以下、本発明の実施の形態について図面を参照しつつ詳細に説明する。なお、同一の要素には同一の符号を付し、重複する説明を省略する場合がある。
本発明が想定する共有資源の使用方法は、共有資源をシステムが管理し、その割り当てはプロセスを束ねたグループ単位とし、1つの共有資源を複数のグループで共有することはないという構成を前提とする。図32は、このような共有資源の使用方法を示している。当該方法では、グループA、B内の各プロセスP1、P2、P3は、自身が属するグループが保持する共有資源にのみアクセスが可能である。グループA、B内の各プロセスP1、P2、P3は、グループが保持する共有資源にアクセスするために、その共有資源に関する情報を保持し、その保持情報をもとに割り当てられた共有資源にアクセスが可能となる。

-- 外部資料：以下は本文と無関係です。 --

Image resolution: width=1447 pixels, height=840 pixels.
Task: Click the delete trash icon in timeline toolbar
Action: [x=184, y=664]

また、共有資源を使用するシステムは、複数のノード(計算資源)をネットワークスイッチによって接続したシステム(以下「仮定システム」という。)の構成を採用することができる。図1は、このような仮定システムの構成を示している。なお、ノードは物理的、論理的のどちらであってもよい。仮定システム1aは、各ノード100a〜111aから共通にアクセスすることが可能な共有資源200aを装備する。なお、この共有資源200aはネットワークスイッチ300aに接続する形態、ネットワークスイッチ300a内に装備する形態のどちらでもよい。共有資源200aとは、同じ機能を有する複数の資源のことであり、例えば、各ノードから共通にアクセス可能な多数のレジスタ、もしくは共有メモリ等が該当する。

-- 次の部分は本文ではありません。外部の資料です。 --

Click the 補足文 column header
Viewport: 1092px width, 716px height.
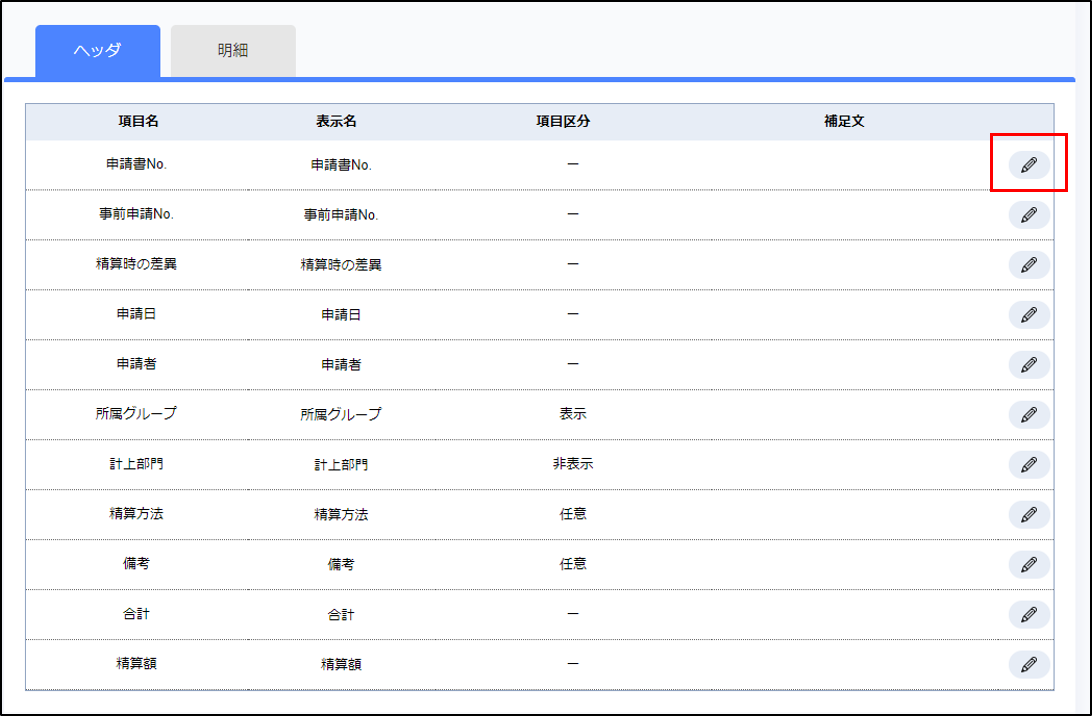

仮定システム1aの運用形態としては、ある1ジョブが仮定システム1aの全てを占有する場合と、複数のジョブで仮定システム1を同時に共有する場合がある。図2は、5つのジョブA〜Eによる仮定システム1aの共有例を示している。仮定システム1aを複数のジョブで共有する場合、あるジョブの計算結果が他のジョブの計算結果に影響を及ぼさないことを保証するために、仮定システム1aは、あるジョブが使用するノードを予めグループ化した上でジョブを実行する。よって仮定システム1aは、ノードをグループ化する手段と、それを管理する機能を有する。ここで仮定システム1aによってグループ化されるノードは、ジョブの実行前に用意されるが、ジョブの実行中に、グループに対するノードの追加、削除に関する機能の是非を問わない。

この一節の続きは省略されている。